Please quote the records word for word, everything from the line containing "Click the orange" down to the line containing "Action: coord(190,77)", with both of those lines included.

◆ **Supplied information**

▶

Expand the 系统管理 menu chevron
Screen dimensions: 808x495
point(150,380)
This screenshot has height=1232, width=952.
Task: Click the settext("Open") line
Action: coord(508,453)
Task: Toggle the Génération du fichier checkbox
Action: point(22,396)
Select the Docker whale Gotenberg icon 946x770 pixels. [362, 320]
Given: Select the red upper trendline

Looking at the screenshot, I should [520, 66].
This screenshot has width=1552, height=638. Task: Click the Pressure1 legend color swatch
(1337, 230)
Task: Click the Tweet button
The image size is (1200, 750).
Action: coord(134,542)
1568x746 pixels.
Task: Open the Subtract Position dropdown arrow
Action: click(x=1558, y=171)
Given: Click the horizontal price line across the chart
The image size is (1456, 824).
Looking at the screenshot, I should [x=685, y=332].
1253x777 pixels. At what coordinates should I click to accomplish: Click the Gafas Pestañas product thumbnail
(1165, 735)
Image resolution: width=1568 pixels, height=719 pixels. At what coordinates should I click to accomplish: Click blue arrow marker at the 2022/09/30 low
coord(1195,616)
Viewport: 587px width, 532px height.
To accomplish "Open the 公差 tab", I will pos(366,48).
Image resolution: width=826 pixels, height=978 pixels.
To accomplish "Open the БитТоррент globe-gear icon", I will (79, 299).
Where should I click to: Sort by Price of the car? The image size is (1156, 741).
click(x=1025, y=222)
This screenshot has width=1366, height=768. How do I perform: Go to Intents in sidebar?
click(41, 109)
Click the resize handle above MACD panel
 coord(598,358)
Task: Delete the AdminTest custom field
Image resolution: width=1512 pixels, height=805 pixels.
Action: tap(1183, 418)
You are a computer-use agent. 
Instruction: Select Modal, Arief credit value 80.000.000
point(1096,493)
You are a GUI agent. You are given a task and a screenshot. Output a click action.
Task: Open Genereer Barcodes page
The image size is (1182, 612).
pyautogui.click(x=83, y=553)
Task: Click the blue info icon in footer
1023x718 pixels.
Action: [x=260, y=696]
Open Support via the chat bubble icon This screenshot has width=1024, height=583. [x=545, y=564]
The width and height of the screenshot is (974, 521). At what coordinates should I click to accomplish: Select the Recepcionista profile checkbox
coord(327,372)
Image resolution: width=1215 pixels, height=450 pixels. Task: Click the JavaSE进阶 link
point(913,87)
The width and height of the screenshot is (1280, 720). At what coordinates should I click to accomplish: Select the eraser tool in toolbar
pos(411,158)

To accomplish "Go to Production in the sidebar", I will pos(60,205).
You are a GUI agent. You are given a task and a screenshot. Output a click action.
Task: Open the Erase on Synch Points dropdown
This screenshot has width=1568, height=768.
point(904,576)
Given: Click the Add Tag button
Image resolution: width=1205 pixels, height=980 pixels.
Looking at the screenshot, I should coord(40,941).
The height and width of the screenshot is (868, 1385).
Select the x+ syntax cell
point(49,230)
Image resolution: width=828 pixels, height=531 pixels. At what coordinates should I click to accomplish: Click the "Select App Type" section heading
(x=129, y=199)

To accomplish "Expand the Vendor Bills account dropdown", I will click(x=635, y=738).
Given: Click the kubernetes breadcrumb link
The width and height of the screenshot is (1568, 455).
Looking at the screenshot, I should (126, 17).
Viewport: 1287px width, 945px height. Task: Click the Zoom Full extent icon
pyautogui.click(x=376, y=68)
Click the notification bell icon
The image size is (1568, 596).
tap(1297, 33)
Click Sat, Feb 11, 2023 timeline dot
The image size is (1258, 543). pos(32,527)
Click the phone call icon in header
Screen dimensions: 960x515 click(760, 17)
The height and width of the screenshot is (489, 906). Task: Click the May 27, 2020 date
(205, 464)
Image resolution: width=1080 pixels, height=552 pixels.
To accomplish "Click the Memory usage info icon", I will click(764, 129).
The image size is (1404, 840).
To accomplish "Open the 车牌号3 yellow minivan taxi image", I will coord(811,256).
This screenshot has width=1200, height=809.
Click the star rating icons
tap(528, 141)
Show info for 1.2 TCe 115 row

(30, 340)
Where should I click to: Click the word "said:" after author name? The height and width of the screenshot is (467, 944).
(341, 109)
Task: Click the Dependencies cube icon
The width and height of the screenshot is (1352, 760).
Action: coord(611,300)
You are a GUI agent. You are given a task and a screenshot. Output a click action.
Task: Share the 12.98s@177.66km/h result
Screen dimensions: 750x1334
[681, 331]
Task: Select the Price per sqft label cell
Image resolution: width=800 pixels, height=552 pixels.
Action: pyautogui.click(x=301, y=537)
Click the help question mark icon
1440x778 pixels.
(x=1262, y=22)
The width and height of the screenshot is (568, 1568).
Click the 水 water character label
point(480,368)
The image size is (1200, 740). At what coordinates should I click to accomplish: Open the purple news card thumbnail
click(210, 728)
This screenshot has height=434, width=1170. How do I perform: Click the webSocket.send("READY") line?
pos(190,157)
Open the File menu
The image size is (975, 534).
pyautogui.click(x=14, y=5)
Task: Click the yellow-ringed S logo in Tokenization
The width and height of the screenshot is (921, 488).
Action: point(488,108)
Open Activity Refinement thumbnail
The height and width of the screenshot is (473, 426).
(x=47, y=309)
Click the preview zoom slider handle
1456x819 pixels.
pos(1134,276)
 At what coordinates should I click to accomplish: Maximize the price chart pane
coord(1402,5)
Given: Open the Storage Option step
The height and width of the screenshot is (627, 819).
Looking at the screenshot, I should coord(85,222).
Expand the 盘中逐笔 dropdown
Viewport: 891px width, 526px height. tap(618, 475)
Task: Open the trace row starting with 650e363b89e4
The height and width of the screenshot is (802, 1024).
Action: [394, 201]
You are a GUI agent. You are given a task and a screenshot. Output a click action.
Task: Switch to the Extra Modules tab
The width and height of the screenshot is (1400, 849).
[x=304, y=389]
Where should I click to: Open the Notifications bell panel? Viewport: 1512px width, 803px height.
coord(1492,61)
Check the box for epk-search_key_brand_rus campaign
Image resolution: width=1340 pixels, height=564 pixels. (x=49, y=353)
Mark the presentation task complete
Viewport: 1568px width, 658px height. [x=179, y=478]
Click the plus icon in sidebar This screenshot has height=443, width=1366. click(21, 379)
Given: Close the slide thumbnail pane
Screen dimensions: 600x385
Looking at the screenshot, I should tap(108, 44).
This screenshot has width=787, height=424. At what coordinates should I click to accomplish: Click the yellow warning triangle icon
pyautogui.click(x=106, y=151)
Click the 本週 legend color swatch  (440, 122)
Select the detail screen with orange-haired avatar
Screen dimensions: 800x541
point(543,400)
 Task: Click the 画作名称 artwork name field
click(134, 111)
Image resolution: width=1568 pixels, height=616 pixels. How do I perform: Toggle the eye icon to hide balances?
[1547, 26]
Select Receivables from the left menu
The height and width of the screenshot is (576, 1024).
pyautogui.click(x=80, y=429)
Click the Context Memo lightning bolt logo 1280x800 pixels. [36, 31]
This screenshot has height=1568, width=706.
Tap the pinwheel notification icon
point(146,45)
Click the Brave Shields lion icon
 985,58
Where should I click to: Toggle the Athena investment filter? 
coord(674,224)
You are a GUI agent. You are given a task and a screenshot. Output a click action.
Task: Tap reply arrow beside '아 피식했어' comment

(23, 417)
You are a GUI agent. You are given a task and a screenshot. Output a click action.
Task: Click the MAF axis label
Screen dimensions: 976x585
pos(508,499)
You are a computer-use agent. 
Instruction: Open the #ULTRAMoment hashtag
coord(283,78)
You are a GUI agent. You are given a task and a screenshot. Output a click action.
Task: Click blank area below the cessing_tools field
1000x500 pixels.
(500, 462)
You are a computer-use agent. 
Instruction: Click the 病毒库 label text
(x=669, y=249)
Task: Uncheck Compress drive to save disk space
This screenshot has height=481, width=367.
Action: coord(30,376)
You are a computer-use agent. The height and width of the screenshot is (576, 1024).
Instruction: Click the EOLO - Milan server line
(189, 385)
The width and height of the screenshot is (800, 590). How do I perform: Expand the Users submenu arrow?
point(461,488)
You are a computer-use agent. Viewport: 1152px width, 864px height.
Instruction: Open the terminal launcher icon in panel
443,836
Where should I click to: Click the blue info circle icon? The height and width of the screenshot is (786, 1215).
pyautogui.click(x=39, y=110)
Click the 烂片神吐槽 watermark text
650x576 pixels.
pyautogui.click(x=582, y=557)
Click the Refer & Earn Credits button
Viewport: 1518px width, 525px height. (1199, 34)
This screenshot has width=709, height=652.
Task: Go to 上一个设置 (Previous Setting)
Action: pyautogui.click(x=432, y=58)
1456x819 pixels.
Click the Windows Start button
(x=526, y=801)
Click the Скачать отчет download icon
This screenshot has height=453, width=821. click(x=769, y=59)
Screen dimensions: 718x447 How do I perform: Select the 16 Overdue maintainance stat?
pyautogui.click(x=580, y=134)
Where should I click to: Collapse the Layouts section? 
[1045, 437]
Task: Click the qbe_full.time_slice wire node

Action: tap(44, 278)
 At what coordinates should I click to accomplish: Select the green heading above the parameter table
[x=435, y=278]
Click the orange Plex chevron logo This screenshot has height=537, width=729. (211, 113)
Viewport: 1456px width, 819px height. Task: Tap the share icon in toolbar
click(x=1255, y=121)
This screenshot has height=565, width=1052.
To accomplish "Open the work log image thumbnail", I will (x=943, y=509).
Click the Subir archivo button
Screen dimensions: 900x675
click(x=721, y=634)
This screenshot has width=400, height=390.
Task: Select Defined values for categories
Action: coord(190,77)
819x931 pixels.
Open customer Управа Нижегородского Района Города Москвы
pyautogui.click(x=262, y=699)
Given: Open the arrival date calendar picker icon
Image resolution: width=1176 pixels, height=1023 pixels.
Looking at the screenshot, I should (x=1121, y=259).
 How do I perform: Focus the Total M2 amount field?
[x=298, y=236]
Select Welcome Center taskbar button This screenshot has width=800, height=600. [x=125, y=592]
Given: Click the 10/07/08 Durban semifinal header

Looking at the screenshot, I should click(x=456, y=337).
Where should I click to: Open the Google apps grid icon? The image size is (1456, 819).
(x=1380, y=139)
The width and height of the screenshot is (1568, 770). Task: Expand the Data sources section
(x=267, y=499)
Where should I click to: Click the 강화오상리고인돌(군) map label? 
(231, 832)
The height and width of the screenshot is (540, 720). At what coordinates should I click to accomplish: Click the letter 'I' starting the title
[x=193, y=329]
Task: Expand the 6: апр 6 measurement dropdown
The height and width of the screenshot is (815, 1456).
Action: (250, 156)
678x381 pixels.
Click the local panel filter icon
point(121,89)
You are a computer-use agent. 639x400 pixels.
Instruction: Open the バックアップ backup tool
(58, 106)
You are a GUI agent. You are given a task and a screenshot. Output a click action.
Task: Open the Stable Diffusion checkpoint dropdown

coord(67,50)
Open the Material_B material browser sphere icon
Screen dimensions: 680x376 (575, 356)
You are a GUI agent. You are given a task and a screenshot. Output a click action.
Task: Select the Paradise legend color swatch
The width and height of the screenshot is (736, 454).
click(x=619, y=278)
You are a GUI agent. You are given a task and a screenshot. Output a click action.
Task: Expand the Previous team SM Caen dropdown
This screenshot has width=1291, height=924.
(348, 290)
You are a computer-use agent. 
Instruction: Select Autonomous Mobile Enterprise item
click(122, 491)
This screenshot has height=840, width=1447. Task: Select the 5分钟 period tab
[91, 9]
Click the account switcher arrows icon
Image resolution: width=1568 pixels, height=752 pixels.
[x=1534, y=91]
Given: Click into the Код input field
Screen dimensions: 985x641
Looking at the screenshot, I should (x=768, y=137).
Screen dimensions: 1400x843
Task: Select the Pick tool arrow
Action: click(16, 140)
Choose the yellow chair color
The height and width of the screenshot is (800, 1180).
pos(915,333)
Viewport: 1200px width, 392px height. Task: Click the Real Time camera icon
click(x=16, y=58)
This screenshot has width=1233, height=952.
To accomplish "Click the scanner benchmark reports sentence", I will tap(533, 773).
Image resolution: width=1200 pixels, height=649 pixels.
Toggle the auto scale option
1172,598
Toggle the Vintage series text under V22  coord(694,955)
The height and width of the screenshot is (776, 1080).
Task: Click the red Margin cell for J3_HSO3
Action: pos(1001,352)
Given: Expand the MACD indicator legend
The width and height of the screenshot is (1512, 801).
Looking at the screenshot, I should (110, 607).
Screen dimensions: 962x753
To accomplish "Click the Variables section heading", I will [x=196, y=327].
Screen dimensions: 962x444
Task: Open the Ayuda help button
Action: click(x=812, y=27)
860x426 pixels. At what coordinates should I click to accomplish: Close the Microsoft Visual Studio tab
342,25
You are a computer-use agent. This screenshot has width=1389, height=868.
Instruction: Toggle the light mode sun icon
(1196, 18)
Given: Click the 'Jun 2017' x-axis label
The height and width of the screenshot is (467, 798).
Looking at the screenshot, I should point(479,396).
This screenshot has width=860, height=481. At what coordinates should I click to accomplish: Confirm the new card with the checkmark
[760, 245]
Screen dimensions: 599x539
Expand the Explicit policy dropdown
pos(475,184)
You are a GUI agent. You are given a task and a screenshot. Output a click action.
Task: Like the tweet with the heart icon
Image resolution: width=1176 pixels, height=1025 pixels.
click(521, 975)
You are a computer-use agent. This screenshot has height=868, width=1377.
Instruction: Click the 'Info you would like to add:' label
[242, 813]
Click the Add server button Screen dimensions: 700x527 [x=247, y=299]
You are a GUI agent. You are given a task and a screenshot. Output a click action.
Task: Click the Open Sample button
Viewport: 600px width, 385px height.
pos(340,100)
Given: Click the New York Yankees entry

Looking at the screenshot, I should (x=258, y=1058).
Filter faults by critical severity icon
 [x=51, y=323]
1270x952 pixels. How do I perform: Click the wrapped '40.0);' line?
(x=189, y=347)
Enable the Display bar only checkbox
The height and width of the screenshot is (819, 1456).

◀

◆ **Expected answer**
Click the orange Plex chevron logo This screenshot has height=537, width=729. (211, 113)
Viewport: 1456px width, 819px height. Task: Tap the share icon in toolbar
click(x=1255, y=121)
This screenshot has height=565, width=1052.
To accomplish "Open the work log image thumbnail", I will (x=943, y=509).
Click the Subir archivo button
Screen dimensions: 900x675
click(x=721, y=634)
This screenshot has width=400, height=390.
Task: Select Defined values for categories
Action: coord(190,77)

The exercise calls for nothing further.